Come Now, Let Us Reason Together

Come Now, Let Us Reason Together

As we contemplate the recent past and anticipate the immediate future, many are unsure about what may happen in North Dakota, or even in this land we call America. As we approach this Holy season, it may be time to reflect, a time put all in perspective.

The elections in November provided two new faces in the North Dakota congressional delegation, as well as placing the Republicans in control in the US House of Representatives. Republicans made substantial gains in the North Dakota legislature and especially in the senate where the margin is now 35-12.

As in the aftermath of most elections, the victor claims a mandate—citing “the voters have spoken”. President Obama made this claim in 2008, and now Republicans in 2010. To a great degree this is how things have gone for years, on all levels, state, federal, and local.

The losing party develops an immense liking of compromise, and castigates the majority as some sort of evil force if it fails to give in proportionately. On the national level, today—President Obama and the Democratic Party are expecting compromise.
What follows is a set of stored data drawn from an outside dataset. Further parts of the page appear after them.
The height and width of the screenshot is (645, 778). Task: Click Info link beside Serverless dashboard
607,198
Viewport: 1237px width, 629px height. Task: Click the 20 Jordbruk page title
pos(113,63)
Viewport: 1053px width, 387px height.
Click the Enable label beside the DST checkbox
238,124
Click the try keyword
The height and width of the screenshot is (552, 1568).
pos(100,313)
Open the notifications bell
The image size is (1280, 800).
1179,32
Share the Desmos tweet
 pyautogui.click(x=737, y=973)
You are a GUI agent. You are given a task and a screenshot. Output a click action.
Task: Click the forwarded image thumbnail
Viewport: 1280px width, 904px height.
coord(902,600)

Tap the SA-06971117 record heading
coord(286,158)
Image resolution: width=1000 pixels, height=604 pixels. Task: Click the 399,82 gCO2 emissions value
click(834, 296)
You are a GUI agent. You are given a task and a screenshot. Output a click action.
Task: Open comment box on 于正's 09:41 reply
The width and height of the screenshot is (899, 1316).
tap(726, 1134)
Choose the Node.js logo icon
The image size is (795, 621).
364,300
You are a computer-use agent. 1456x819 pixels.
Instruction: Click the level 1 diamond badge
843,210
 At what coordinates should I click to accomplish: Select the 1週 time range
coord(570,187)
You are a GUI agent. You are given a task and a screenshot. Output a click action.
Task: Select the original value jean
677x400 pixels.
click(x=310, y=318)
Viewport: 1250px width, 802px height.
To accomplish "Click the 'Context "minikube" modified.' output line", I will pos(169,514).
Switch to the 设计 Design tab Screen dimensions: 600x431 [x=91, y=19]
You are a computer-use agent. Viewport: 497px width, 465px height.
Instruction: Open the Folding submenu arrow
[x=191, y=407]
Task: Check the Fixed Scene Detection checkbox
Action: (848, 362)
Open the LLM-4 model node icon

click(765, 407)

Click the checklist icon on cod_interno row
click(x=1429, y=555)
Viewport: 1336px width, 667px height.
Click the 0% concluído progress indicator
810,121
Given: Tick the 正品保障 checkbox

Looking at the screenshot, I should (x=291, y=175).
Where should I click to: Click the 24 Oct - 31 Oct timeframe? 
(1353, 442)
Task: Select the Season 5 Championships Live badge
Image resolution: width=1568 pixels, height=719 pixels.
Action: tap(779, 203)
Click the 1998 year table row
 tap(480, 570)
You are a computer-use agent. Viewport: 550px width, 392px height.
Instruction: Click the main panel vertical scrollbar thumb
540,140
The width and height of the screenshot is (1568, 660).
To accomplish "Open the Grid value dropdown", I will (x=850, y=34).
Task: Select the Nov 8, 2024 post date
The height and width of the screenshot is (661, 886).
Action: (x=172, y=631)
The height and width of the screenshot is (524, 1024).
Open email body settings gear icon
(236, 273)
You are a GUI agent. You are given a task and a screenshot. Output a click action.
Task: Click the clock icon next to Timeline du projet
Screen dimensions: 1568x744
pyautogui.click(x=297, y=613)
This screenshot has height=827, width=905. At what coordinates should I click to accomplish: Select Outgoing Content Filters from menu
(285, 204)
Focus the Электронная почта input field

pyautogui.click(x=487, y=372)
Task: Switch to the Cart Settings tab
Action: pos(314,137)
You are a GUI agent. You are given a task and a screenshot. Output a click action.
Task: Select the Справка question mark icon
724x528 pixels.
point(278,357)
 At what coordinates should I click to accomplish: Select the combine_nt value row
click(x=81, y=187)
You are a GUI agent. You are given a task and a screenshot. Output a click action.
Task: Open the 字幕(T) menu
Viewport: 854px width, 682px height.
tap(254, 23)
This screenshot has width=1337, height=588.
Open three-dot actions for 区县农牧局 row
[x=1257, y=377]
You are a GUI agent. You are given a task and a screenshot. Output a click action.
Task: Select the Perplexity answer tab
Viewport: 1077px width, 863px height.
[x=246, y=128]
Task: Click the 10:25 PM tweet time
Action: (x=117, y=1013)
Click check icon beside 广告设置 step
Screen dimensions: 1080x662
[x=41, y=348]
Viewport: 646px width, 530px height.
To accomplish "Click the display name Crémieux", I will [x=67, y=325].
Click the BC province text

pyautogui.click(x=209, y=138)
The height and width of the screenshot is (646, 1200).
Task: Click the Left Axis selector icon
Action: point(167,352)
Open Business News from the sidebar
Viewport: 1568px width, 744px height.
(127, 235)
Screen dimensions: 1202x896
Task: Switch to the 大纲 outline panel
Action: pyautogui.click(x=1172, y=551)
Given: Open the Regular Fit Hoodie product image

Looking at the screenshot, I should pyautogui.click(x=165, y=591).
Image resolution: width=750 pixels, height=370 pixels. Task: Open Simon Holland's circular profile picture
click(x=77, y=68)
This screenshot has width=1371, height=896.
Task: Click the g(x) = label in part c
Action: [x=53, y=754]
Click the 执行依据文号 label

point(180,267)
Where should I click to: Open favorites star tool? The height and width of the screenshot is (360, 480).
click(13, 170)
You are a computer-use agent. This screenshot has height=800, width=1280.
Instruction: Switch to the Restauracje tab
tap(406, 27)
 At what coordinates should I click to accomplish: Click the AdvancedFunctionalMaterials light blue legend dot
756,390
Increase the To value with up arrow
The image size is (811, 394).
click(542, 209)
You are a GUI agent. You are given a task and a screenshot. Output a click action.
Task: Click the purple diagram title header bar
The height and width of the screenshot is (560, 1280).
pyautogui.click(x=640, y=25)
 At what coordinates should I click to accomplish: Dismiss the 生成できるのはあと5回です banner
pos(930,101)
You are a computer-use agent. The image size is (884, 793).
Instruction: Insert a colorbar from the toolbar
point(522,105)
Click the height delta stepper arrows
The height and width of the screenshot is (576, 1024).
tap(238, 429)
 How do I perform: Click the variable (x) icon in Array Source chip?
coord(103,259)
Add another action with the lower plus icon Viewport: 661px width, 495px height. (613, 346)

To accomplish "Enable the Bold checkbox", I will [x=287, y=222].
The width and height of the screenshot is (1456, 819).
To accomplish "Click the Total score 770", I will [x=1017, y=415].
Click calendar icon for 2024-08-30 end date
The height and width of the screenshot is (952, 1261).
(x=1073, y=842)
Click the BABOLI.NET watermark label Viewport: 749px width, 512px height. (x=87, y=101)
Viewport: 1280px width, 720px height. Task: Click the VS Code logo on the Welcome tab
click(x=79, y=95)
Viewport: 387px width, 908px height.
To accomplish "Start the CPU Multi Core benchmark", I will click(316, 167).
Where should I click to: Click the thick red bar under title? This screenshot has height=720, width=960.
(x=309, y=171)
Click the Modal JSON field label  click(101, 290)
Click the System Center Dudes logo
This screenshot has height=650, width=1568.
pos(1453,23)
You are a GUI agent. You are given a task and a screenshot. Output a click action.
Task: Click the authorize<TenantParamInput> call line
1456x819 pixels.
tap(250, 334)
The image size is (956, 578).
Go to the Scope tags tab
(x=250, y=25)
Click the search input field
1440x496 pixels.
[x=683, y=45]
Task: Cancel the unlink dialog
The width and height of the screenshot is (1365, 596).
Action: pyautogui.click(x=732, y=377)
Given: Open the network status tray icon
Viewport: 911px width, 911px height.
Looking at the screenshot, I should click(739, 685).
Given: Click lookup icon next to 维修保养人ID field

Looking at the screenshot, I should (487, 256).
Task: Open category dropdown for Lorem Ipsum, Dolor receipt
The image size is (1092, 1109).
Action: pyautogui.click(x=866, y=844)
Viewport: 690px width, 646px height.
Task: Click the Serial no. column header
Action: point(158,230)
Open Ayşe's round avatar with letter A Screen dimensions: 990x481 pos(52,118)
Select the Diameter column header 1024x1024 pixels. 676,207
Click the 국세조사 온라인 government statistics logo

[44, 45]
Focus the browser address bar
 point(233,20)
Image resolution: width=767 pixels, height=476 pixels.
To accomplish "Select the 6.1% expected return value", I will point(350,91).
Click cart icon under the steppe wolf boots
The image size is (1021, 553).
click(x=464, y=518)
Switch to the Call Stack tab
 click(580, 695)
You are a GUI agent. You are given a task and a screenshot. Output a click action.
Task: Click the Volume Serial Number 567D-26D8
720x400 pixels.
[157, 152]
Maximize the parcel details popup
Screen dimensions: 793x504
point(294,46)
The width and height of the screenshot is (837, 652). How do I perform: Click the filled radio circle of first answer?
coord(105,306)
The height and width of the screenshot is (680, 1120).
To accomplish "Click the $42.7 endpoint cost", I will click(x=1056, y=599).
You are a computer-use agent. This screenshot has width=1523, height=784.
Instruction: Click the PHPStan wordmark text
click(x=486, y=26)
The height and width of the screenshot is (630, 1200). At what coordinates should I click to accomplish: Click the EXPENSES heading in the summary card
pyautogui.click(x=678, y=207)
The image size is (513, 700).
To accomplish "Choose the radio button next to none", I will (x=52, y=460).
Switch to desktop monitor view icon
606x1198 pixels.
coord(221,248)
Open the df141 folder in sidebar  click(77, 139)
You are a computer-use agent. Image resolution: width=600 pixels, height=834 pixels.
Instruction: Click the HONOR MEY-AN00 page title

The same scenario will play out in the 2011 North Dakota legislative session—compromise will be expected.

While compromise in and of itself is not unacceptable, the foundational reasoning for the compromise may be of concern. If that reasoning does not have its basis in the constitution, or in firm principled standards, but is responding to the temporary whim of a poll—it is not sound or wise. Ours is a republic which places supreme power with the people.

As we seek even greater guidance, looking to Isaiah 1:18 may provide some profound wisdom, applicable centuries before Christ’s birth, as well as today. “Come now, let us reason together”, says the Lord. In response to His people turning away, rejecting Him, He offers to reason with them.

Was He offering to compromise? The short answer is ‘no’. The offer is to reason. The verb reason is to think or argue logically. The noun reason is defined as a motive or basis for an action, decision, or conviction. God is asking those in 700BC to bring their thoughts, requests, and arguments to Him. The basis for the response is measuring their arguments in relation to His standards, His will. Isaiah documents His response.

Today, whether in the public policy arena or in our personal lives, we fail to measure our arguments against His standards. Compromise in most cases is limited to the viewpoints of this world, the standards of this world. The culture of the flesh determines the parameters of our discussion, and the eventual compromise.

So what can we learn from Isaiah 1:18? We can utilize His call to reason. Whether in our personal lives or as an elected public official, we must carry with us the values, beliefs, principles, and standards of our faith. Doing so we will be able to reason in all environments; dealing with a family matter, a business transaction, or a public policy decision on the state, local, or federal level.

As Christians, being of good courage, reflecting truth and grace, “Come now, let us Reason together”.